### To do
From the first line to the last, set down the material exactly and drop every picture.

### Data excerpts
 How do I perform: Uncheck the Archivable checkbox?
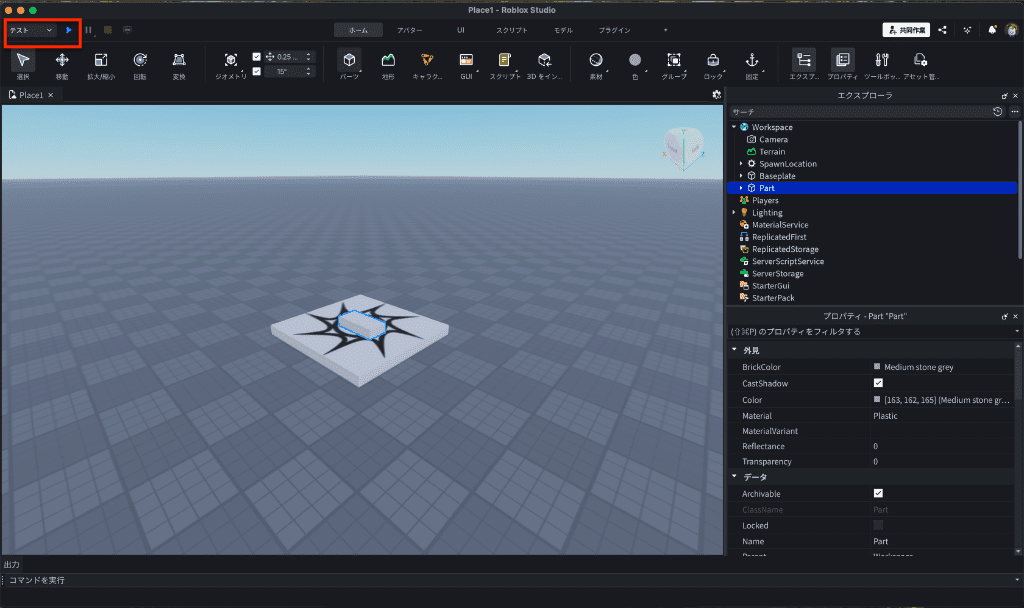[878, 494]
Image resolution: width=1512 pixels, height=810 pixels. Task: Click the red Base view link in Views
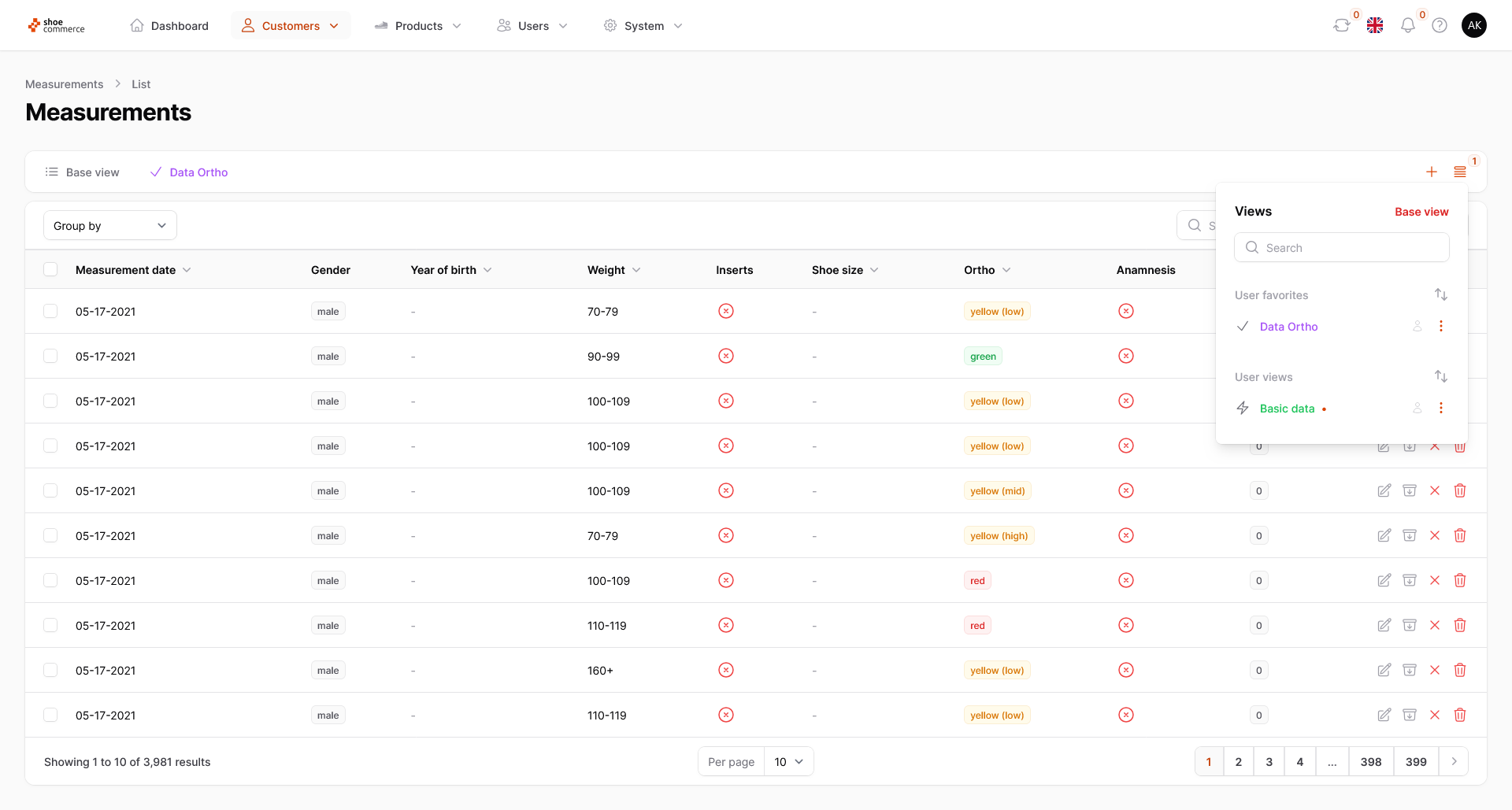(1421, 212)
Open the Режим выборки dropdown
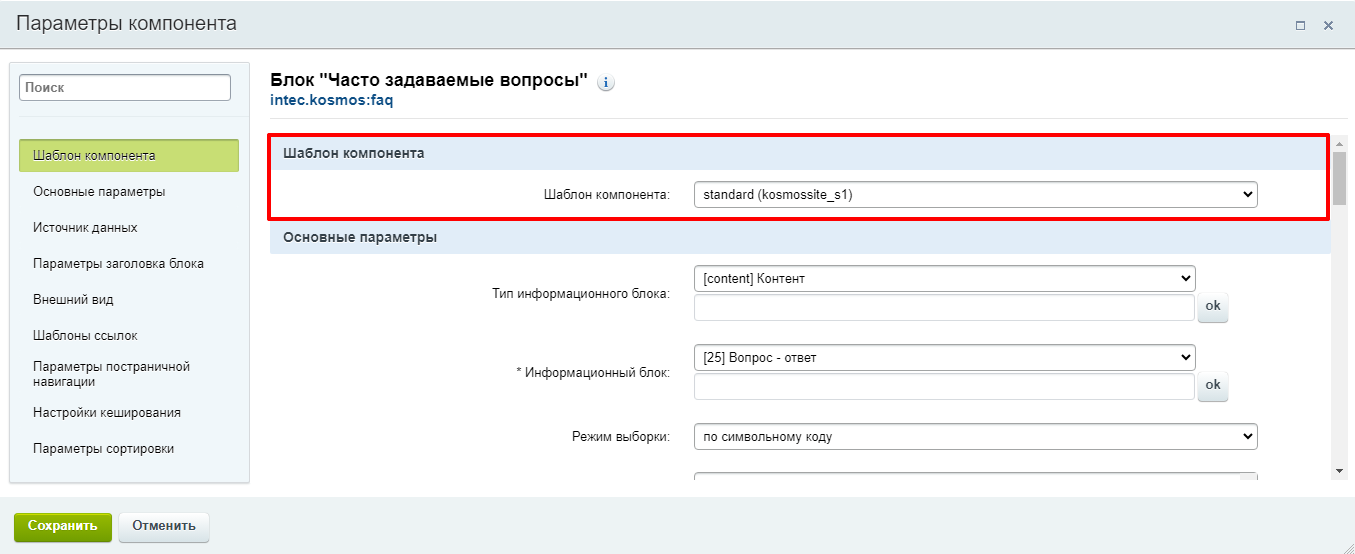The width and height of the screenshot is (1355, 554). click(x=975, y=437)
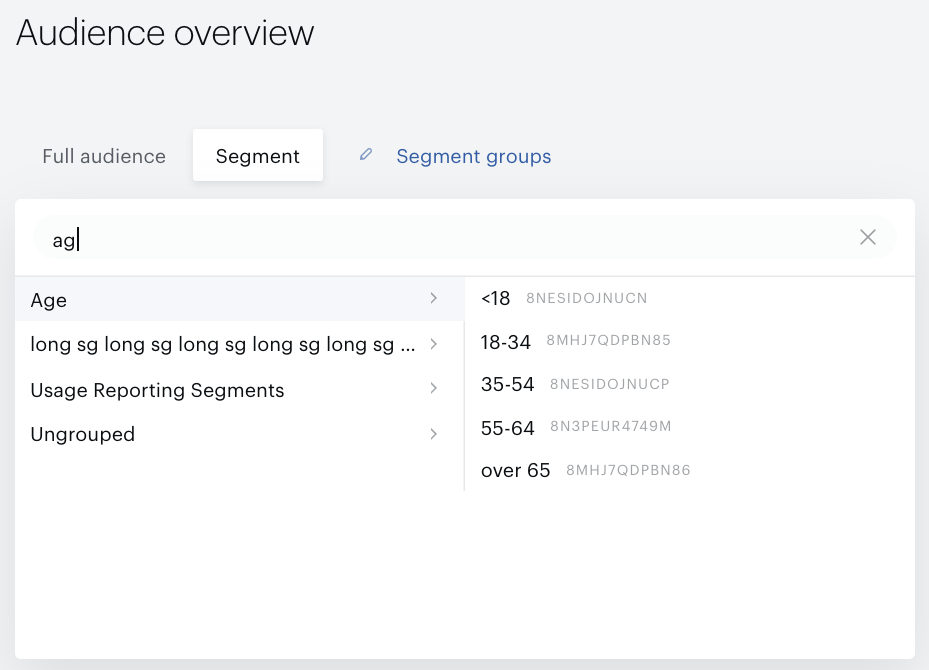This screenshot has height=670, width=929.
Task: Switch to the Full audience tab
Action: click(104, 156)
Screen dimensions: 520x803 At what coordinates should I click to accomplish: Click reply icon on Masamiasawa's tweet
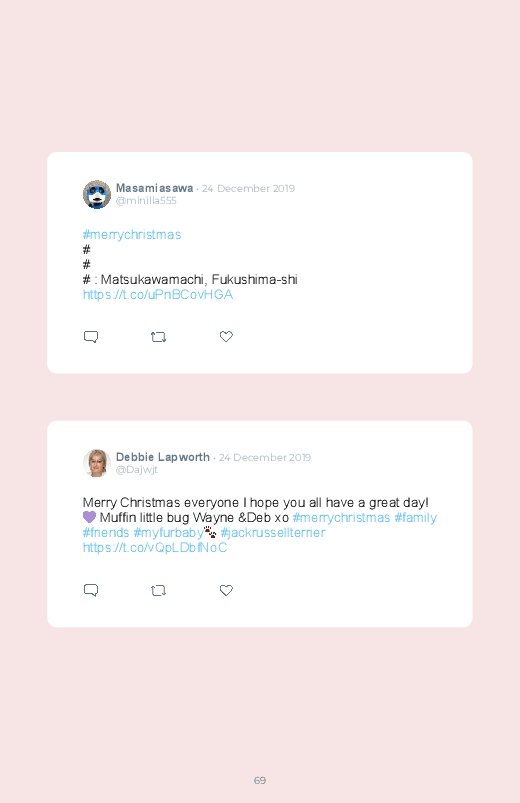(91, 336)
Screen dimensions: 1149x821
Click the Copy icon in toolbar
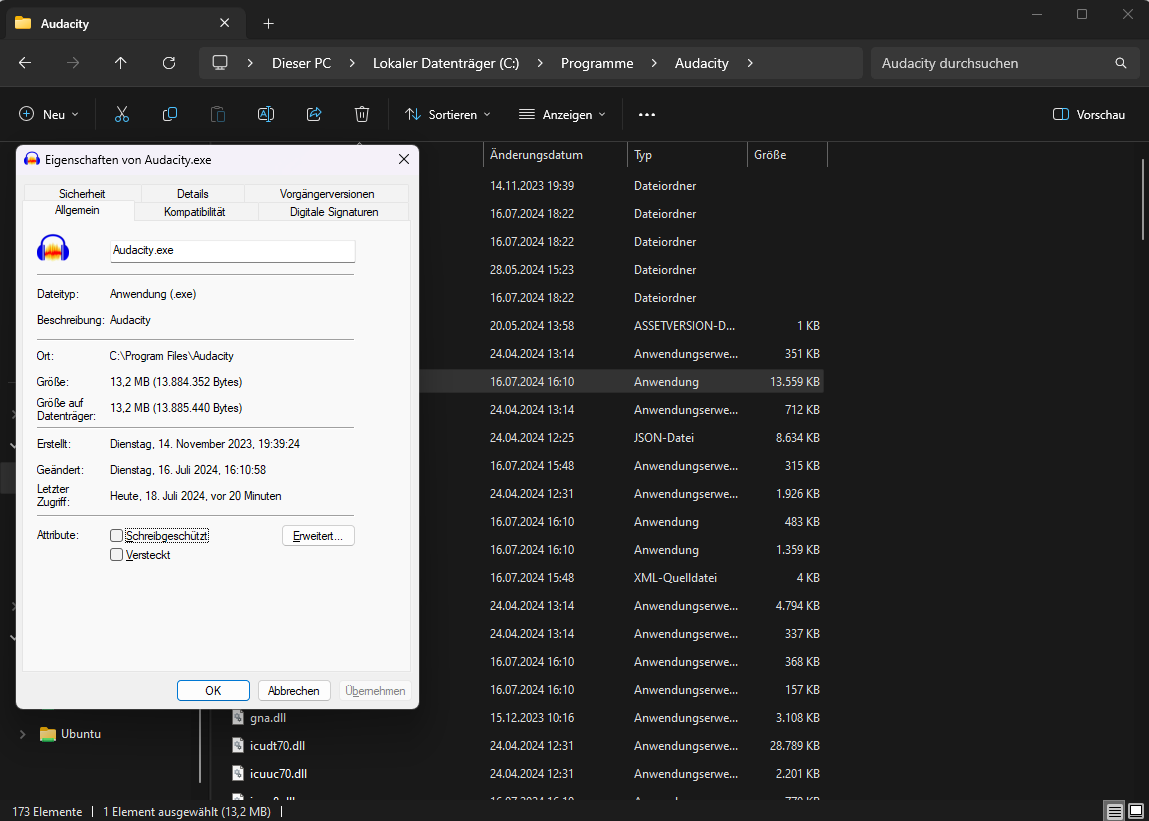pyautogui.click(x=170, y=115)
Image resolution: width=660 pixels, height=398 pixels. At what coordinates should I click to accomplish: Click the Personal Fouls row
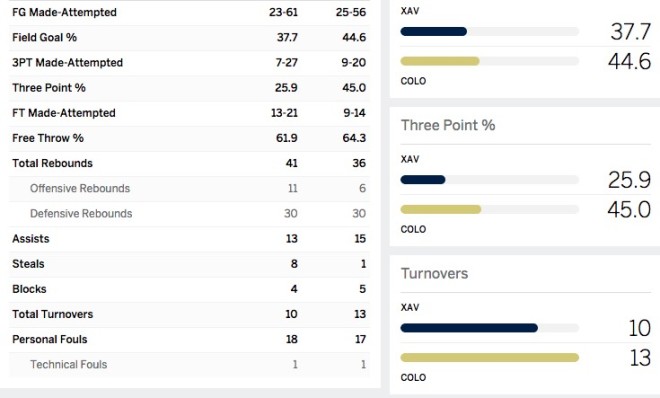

### Answer below
 How do I perform: Uncheck the Archivable checkbox?
[878, 494]
Image resolution: width=1512 pixels, height=810 pixels. Task: Click the red Base view link in Views
(1421, 212)
Open the Режим выборки dropdown
The width and height of the screenshot is (1355, 554). click(x=975, y=437)
This screenshot has height=670, width=929.
Task: Switch to the Full audience tab
Action: click(104, 156)
Screen dimensions: 520x803 At what coordinates should I click to accomplish: Click reply icon on Masamiasawa's tweet
(91, 336)
Screen dimensions: 1149x821
Click the Copy icon in toolbar
pyautogui.click(x=170, y=115)
Image resolution: width=660 pixels, height=398 pixels. At what coordinates should I click to accomplish: Click the Personal Fouls row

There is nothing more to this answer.